Please output the listing that follows exactly, but keep all images out.

····················

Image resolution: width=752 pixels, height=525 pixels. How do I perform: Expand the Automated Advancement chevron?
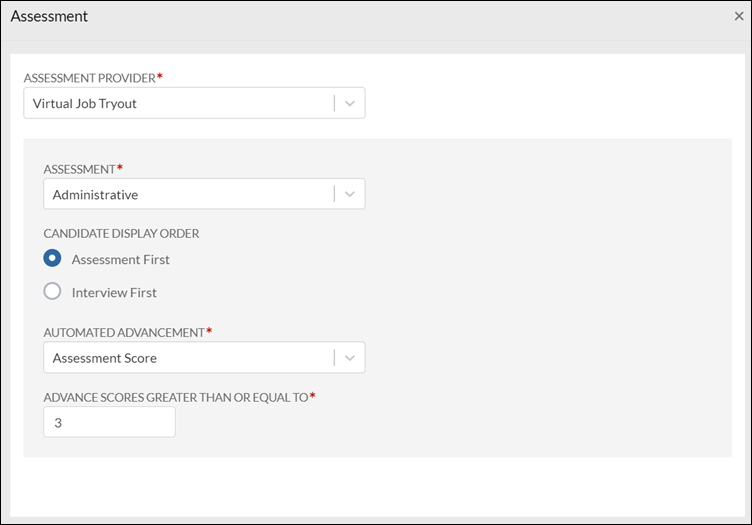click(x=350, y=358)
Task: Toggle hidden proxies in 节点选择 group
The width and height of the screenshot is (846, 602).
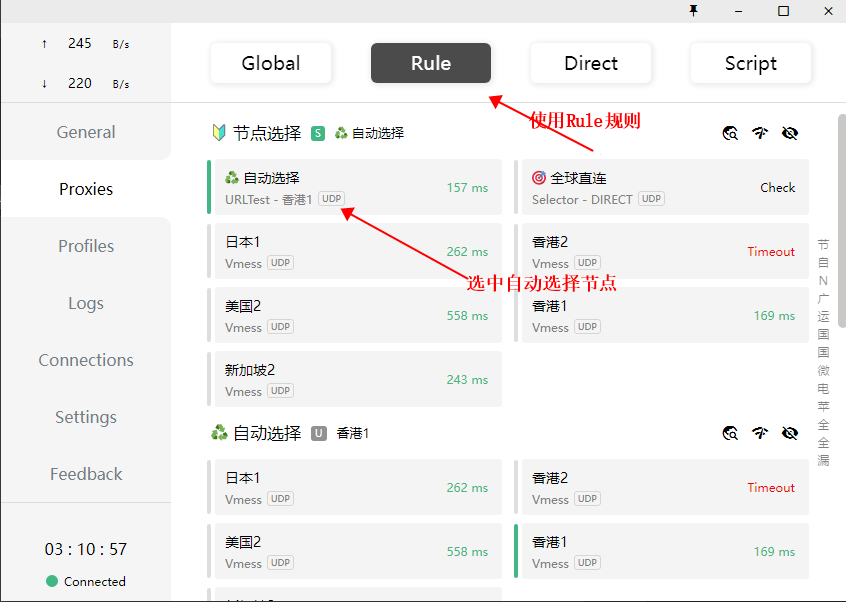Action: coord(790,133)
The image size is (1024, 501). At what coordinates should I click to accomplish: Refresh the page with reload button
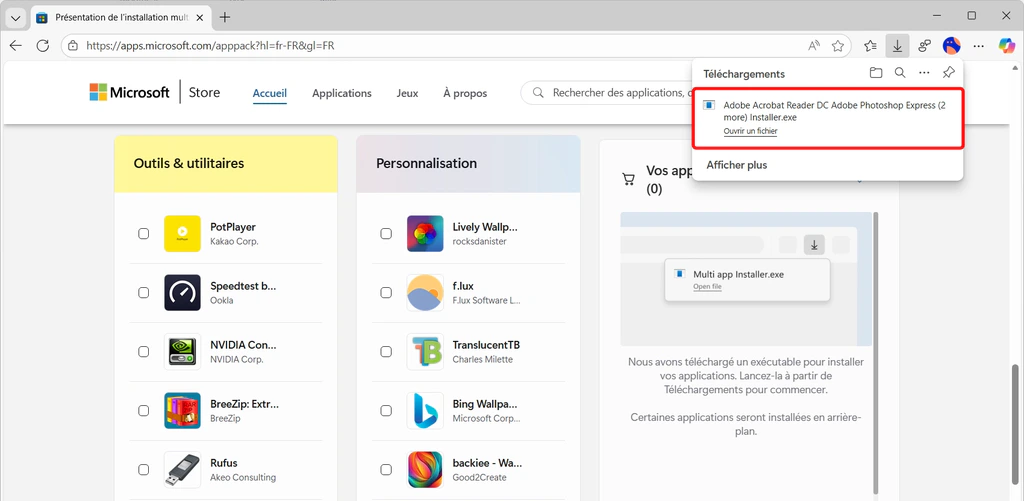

····················

Response box:
Image resolution: width=752 pixels, height=525 pixels. How do I perform: Expand the Automated Advancement chevron?
click(x=350, y=358)
Task: Toggle hidden proxies in 节点选择 group
The width and height of the screenshot is (846, 602).
Action: coord(790,133)
The image size is (1024, 501). At what coordinates should I click to accomplish: Refresh the page with reload button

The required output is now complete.